Entries taken from a collection

+--

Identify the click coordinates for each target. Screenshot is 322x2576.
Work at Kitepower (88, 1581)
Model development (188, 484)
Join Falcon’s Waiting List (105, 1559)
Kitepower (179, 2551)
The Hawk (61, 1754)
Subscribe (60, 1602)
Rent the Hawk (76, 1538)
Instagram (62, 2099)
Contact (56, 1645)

+--

Problem details:
What must be transcribed is the run of lines from the one containing "Work at Kitepower (88, 1581)" to the last line of the data above, inclusive, and only that.

Result for this task:
Work at Kitepower (88, 1581)
Model development (188, 484)
Join Falcon’s Waiting List (105, 1559)
Kitepower (179, 2551)
The Hawk (61, 1754)
Subscribe (60, 1602)
Rent the Hawk (76, 1538)
Instagram (62, 2099)
Contact (56, 1645)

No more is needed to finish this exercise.